Output the entries that follow, word for word.

*** Opening Raw data ***

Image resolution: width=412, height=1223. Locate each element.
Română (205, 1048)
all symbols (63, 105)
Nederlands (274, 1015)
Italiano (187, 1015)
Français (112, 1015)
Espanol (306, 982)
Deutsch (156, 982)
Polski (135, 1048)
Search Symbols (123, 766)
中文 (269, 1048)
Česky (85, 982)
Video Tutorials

*** Closing Raw data ***

| Output below |
Image resolution: width=412, height=1223. Locate each element.
Română (205, 1048)
all symbols (63, 105)
Nederlands (274, 1015)
Italiano (187, 1015)
Français (112, 1015)
Espanol (306, 982)
Deutsch (156, 982)
Polski (135, 1048)
Search Symbols (123, 766)
中文 (269, 1048)
Česky (85, 982)
Video Tutorials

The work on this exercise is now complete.